Legal experts said Moody’s legal decision will be a “persuasive” opinion for judges in other states to consider when they preside over similar lawsuits against bans on gender-affirming care.
The most important outcome of Tuesday’s ruling is that Moody found Arkansas’ expert witnesses to be not credible, Remy Green, a civil rights lawyer in New York City, told USA TODAY.
In his decision, Moody wrote Arkansas’ witnesses who testified in support of the ban lacked qualifications to offer their opinions, failed to support their opinions and admitted they were not experts in the treatment of gender dysphoria.
“The state of Arkansas was asked to get the best people they could get and got the medical equivalent of crumbs, loose change and an expired CVS receipt pulled from their pocket,” Green said. “These are not serious people. It’s absolutely garbage.”
In a key victory for LGBTQ advocates, Moody points out in his decision that other states across the country are carting out the exact same expert witnesses that testified in the Arkansas trial, Green said.
Moody wrote in his ruling that the doctors who claimed to be experts on gender-affirming care were recruited by the Alliance Defending Freedom (a Christian legal advocacy group) for the purpose of testifying in court against lawsuits brought by LGBTQ advocates.
“If the Alliance Defending Freedom could have pulled experts that actually had relevant credentials they would have,” Green said. “These experts are the best they got.”
Arkansas’ Republican Attorney General Tim Griffin said in a statement he planned to appeal Moody’s ruling to the 8th U.S. Circuit Court of Appeals, which last year upheld the judge’s temporary order against the law.
If the state of Arkansas appeals, it would be a “mistake,” Green said, because officials there will likely lose. At that point, all the other states in the U.S. 8th Circuit Court of Appeals would be “bound” to the appeals ruling out of Arkansas and they would have to overturn their own laws banning gender-affirming care, Green said.
What states have temporarily blocked gender-affirming care bans for minors?
Federal judges in these states have temporarily blocked laws that banned gender-affirming health care for people under 18, the ACLU states on its website.

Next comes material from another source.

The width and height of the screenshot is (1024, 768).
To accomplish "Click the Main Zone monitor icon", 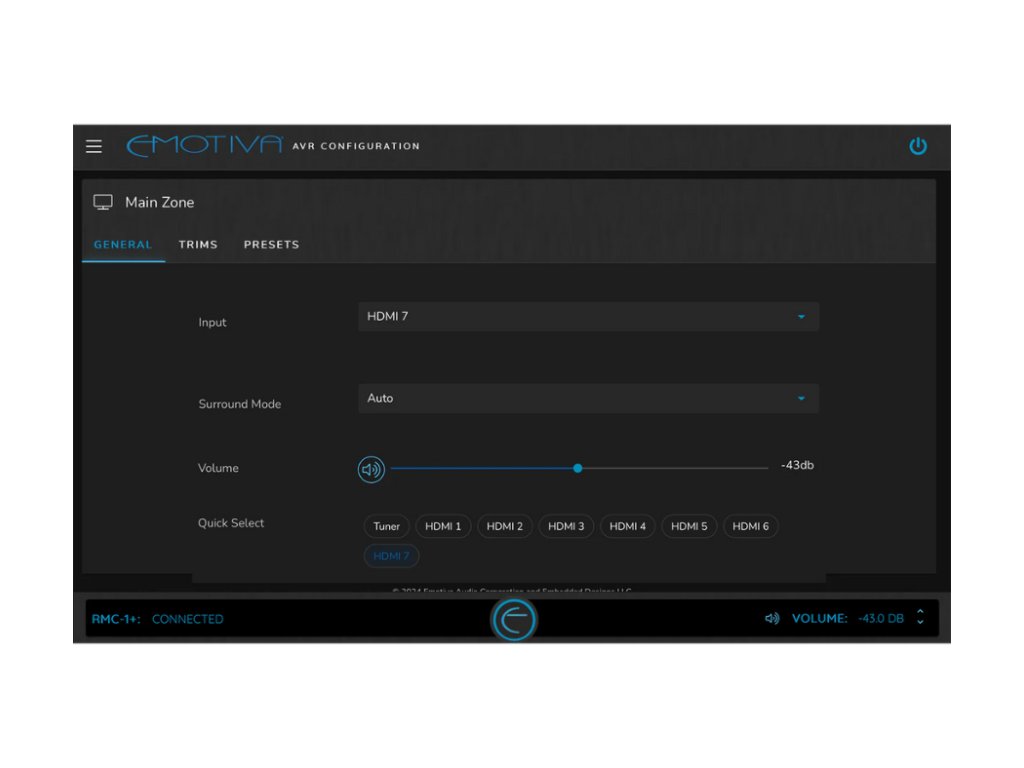I will tap(103, 202).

In 2023 thus far, the ACLU has challenged seven new laws similar to Arkansas’s ban.
What states have passed youth gender-affirming care bans?
A long list of states have passed and/or enacted laws prohibiting gender-affirming care for people under 18. Some of the first bans were passed in 2021, and many states have passed laws throughout 2023. In some states, elected officials banned gender-affirming health care via orders, circumventing the state legislature.
Here are the states that have restricted or banned gender-affirming health care for minors:
- Florida.
- Georgia.
- Idaho.
- Indiana.
- Iowa.
- Kentucky.
- Mississippi.
- Missouri.
- Montana.
- Nebraska.
- North Dakota.
- Oklahoma.
- South Dakota.
- Tennessee.
- Texas.
- Utah.
- West Virginia.
What states are set to pass youth gender-affirming care bans?
LGBTQ advocates warn GOP-lawmakers in these states are poised to soon pass bans similar to the one that was just overturned in Arkansas:
When did Arkansas pass gender-affirming ban for youth?
Arkansas Republican lawmakers enacted the ban in 2021, overriding a veto from then-GOP Gov. Asa Hutchinson.
At the time, Hutchinson said the law went too far because it cut off treatments for children who were already on a puberty blocker or hormone replacement therapy treatment.
Moody’s decision follows a weekslong trial that took place in the fall of 2022, in which Brandt testified the ban would force him to leave his home state to get treatment legally elsewhere.
The ACLU celebrated the judge’s decision Tuesday, saying lies about gender-affirming care presented by defendants fell apart in court.
“This decision sends a clear message. Fear-mongering and misinformation about this health care do not hold up to scrutiny,” said Holly Dickson, executive director of the ACLU of Arkansas.
Brandt said the ban would have endangered many people’s lives.
“I’m so grateful the judge heard my experience of how this health care has changed my life for the better,” said Brandt.